Непрестанно открывая заново черного интеллектуала

Колонки

14.03.2016 // 2 072

Декан Йельского колледжа, профессор афроамериканских исследований, истории и американистики.

Недавно я услышал анекдот про рыбу. Анекдот не новый, но раньше как-то его не встречал. Плывут как-то две юные рыбки, блаженствуя и наслаждаясь своей молодостью и самонадеянным умом, уверенным, что в мире все ясно и логично. К ним подплывает старая рыбина, счастливая тем заслуженным счастьем терпения, которое дается после многих лет познания и самопознания, и обращается к ним с приветствием: «Ну как водичка?» На что одна юная рыбка поворачивается к другой и спрашивает: «Какая еще к черту водичка?» Они не смогли разглядеть очевидное, потому что оно повсюду. В своем неведении они приняли как само собой разумеющееся то, без чего их бы не было. Воду.

Перечитывая «Последних интеллектуалов», я вдруг вернулся на двадцать лет назад, живо вспомнил свои устные экзамены того времени и снова удивился тому, как можно писать о нью-йоркских интеллектуалах, не упоминая великолепной вездесущей тройки: Ричарда Райта, Джеймса Болдуина и Ральфа Эллисона. Эти фигуры, среди прочих, сформировали то, что стало моей «водой».

90-е годы прошлого века были временем, когда невозможно было и шагу ступить, не наткнувшись на очередной очерк о «новых черных публичных интеллектуалах». Но что делало их «новыми»? В ходе исследований я сталкиваюсь с этими «новыми интеллектуалами» на протяжении всего XX века. Становились ли они новыми оттого, что каждое новое поколение критиков вдруг будто заново понимало, в какой воде оно плывет? Или же мы все плаваем в разных водах?

В 1968 году Элдридж Кливер, PR-агент партии «Черная пантера», опубликовал книгу «Душа во льду» — блестящее осмысление вопросов структурного неравенства, расы, маскулинности, насилия и американской культуры; пожалуй, словосочетания «американской культуры» здесь достаточно. Кливер написал о систематическом отказе черным в безоговорочной принадлежности к человечеству. Им запрещалось верить, что они обладают всем диапазоном человеческой природы (the full breadth of black humanity). Понятно, какой урон подобное убеждение нанесло черному миру. Этот момент невозможно переоценить, так как эта тема неизменно присутствует в критическом дискурсе черных, а для многих черных интеллектуалов сам акт создания критического дискурса есть акт выживания.

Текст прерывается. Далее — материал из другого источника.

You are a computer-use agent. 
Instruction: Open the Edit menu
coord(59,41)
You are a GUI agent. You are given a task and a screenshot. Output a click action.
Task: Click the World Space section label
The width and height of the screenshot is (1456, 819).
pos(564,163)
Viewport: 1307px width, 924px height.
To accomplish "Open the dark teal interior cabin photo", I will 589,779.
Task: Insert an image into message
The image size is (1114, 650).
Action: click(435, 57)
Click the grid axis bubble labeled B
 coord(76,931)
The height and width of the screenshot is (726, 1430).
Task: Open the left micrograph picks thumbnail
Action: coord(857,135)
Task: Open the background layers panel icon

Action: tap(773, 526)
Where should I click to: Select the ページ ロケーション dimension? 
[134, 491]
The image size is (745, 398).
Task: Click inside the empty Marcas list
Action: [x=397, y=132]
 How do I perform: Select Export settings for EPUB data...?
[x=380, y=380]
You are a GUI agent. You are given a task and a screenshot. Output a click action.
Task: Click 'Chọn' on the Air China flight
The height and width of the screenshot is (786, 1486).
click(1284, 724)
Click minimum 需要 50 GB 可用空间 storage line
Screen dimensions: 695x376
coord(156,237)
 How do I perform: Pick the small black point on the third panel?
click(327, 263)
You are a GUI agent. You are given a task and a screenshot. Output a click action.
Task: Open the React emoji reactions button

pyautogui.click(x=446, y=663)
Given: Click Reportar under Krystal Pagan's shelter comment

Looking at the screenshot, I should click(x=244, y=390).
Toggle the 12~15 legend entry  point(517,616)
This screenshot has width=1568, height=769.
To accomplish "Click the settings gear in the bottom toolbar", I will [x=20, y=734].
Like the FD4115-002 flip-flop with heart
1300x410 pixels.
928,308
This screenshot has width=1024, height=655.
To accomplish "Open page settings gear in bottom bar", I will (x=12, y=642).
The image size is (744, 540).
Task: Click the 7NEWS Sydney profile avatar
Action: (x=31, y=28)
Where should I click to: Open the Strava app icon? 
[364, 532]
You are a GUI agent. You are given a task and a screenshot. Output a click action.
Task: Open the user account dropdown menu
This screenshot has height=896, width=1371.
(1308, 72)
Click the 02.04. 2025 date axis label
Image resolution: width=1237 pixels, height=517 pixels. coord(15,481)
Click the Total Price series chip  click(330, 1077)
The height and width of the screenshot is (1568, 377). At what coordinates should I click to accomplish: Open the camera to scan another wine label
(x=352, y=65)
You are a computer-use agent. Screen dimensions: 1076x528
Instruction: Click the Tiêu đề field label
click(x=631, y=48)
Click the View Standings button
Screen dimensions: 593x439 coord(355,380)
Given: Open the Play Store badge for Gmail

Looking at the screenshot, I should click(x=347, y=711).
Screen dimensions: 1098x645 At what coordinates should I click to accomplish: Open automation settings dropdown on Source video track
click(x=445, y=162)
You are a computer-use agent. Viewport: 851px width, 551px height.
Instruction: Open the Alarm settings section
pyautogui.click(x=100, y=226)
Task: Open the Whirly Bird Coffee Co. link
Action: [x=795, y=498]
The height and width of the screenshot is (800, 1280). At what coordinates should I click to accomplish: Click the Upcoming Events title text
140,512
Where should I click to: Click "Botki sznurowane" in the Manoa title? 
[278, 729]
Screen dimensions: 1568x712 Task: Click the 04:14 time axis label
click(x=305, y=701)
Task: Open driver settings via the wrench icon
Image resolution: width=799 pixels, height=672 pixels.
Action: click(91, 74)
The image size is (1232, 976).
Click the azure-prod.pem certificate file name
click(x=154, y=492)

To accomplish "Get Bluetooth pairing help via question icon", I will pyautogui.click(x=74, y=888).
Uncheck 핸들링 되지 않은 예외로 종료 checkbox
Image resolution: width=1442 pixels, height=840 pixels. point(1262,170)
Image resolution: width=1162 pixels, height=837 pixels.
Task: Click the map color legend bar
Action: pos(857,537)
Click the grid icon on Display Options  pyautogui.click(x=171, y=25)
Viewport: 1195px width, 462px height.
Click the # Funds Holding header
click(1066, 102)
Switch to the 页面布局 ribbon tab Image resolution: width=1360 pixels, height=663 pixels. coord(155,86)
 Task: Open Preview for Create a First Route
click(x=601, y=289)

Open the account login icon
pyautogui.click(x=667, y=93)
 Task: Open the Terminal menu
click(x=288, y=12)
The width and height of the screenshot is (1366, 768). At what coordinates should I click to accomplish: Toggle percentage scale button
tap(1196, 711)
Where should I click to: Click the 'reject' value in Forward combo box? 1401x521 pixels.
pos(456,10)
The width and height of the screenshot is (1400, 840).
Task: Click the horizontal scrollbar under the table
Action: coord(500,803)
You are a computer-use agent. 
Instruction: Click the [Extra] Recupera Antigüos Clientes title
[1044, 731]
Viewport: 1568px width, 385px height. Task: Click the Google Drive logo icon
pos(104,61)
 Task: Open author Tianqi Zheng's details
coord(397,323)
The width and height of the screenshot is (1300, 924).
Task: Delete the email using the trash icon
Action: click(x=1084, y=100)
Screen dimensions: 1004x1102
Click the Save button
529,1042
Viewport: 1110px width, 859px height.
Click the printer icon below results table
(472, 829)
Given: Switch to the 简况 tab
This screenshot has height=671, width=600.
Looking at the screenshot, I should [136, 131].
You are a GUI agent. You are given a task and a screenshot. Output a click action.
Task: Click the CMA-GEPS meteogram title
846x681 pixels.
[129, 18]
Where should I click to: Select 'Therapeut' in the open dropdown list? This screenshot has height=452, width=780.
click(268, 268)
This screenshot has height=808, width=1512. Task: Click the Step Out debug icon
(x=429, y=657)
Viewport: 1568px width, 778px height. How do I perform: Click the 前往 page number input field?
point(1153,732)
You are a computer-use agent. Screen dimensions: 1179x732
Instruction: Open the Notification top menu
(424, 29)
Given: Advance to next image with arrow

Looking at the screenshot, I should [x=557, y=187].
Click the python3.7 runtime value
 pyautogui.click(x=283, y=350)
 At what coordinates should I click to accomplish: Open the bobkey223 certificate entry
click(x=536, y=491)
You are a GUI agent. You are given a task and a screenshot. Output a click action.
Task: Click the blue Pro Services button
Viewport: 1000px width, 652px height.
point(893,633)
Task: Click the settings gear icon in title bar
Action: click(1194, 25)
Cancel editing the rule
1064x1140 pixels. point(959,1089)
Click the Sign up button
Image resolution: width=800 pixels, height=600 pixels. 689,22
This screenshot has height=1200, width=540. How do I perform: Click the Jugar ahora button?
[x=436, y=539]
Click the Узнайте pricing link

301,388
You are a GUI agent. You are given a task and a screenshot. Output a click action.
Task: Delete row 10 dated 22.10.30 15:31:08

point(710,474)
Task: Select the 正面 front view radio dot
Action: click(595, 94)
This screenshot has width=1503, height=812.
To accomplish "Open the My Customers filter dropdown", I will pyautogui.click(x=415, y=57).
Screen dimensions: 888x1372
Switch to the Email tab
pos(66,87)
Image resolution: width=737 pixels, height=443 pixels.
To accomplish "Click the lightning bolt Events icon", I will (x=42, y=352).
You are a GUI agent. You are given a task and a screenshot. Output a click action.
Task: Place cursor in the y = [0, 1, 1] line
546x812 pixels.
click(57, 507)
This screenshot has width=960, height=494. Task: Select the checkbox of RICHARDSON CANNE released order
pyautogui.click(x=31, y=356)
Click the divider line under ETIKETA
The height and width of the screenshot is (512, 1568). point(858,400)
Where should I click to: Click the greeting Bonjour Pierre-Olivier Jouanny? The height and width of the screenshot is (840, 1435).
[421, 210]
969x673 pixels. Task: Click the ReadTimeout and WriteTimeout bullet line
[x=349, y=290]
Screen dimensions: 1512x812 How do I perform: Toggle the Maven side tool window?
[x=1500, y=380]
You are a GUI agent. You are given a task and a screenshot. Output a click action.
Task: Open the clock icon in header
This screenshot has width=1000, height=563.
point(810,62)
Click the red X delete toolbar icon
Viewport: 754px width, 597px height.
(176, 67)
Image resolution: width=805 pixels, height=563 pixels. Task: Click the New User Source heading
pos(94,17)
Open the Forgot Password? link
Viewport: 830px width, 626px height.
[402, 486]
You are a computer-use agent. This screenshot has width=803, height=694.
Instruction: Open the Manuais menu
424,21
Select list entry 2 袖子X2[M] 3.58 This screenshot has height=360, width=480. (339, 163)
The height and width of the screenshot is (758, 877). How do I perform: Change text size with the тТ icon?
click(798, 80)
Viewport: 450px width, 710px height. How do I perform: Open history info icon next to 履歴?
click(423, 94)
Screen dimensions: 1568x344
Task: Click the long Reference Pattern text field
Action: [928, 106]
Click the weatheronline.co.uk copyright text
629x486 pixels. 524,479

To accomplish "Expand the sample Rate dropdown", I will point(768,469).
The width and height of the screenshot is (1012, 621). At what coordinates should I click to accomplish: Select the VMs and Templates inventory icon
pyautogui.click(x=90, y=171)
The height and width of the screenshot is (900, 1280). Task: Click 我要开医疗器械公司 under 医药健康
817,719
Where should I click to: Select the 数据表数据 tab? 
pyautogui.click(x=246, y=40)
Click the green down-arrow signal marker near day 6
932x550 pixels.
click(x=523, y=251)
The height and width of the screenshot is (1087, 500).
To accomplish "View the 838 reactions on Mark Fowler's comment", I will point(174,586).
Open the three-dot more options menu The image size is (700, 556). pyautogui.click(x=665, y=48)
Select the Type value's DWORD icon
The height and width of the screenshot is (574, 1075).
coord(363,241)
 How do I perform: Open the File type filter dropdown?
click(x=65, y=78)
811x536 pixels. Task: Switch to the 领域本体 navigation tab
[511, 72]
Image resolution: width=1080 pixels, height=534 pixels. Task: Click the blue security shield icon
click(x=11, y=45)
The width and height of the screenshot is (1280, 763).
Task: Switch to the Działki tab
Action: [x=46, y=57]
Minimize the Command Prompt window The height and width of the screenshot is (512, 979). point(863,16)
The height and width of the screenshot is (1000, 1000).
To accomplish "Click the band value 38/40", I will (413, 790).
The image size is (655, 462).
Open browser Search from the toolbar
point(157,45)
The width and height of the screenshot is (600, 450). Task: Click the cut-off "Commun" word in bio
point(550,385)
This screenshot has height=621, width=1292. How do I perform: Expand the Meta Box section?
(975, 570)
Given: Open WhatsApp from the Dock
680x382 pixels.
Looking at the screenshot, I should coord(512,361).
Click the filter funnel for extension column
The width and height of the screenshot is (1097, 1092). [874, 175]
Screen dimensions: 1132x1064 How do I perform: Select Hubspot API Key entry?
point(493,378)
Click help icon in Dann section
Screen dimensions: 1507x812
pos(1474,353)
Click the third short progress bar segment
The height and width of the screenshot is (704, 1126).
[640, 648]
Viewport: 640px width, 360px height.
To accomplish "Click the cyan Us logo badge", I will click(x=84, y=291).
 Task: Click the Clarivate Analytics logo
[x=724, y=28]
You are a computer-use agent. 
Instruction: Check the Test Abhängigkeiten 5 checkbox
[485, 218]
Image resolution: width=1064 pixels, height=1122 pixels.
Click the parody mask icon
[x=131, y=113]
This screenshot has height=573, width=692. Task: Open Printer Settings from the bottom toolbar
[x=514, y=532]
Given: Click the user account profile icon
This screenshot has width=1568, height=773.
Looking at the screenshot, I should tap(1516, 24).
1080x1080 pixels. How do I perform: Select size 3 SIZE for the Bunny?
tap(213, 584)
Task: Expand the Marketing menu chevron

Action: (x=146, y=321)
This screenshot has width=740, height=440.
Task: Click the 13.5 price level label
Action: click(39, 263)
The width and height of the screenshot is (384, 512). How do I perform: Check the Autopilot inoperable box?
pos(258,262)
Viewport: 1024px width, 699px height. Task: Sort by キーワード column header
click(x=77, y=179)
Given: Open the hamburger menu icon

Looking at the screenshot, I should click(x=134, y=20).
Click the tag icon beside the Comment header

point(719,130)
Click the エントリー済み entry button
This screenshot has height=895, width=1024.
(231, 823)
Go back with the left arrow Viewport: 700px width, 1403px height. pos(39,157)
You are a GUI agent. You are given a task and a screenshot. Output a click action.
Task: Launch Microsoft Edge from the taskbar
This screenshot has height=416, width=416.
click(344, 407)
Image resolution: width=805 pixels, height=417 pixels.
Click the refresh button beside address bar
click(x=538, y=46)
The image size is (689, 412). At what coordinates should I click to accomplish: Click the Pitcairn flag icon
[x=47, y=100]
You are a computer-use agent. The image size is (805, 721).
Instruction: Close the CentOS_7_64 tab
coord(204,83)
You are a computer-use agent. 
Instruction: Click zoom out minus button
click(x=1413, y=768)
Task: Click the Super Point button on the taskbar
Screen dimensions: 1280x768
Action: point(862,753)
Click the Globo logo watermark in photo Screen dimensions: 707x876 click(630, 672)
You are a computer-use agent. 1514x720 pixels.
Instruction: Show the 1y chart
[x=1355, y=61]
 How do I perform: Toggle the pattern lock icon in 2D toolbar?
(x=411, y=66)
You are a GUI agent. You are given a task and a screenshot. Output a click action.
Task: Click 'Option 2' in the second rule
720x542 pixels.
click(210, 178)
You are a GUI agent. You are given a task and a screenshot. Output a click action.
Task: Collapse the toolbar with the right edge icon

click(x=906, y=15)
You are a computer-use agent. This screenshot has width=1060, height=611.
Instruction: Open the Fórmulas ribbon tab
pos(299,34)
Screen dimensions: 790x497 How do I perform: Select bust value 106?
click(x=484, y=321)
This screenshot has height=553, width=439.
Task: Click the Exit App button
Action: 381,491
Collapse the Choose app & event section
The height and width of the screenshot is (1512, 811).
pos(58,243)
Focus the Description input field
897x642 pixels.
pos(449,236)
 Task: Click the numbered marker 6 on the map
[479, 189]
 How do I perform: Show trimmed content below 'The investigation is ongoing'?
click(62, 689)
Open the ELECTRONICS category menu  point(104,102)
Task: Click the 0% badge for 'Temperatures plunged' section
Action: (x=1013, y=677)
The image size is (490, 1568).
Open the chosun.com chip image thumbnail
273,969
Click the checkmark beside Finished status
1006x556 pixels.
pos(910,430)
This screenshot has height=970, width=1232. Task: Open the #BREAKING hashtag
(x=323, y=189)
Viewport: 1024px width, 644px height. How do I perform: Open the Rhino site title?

Теоретики феминизма, такие как Одр Лорд, говорят об этом прямо и просто:

«Для женщин поэзия — не роскошь, она жизненно необходима для нашего существования. Она формирует световую среду, в которой мы выражаем наши надежды и мечты о выживании и изменении, сначала воплощая их в языке, потом в идее и уже затем в более осязаемом действии. Поэзия — это способ, которым мы именуем безымянное, чтобы оно могло быть помыслено. Самые дальние горизонты наших надежд и страхов вымощены такими стихотворениями, высечены из твердой скалы нашего повседневного опыта».

Та же настойчивость ощутима в трудах других ученых и писателей. К примеру, в первом из двух эссе книги «В следующий раз пожар» Джеймс Болдуин рассказывает своему племяннику о стране (лучше сказать: готовит его к жизни в стране), которая делает все, чтобы черные не обрели полноту принадлежности к человечеству: «Ты родился в обществе, которое с безжалостной ясностью и во всевозможных выражениях втолковывало тебе, что ты бесполезное существо. От тебя не ожидают стремления к совершенству. От тебя ожидают примирения с посредственностью».

Но пятьдесят два года спустя мы стали свидетелями появления нового черного интеллектуала, который выступает на самых разных площадках и в своих нелицеприятных критических выступлениях остро отточенными аргументами вскрывает, каким бичом для черных становится их невидимость — внушенная им невозможность обрести полноту человеческого существования (black impossibility): как она проявляется в их жизни. Я имею в виду Та-Нехиси Коутса.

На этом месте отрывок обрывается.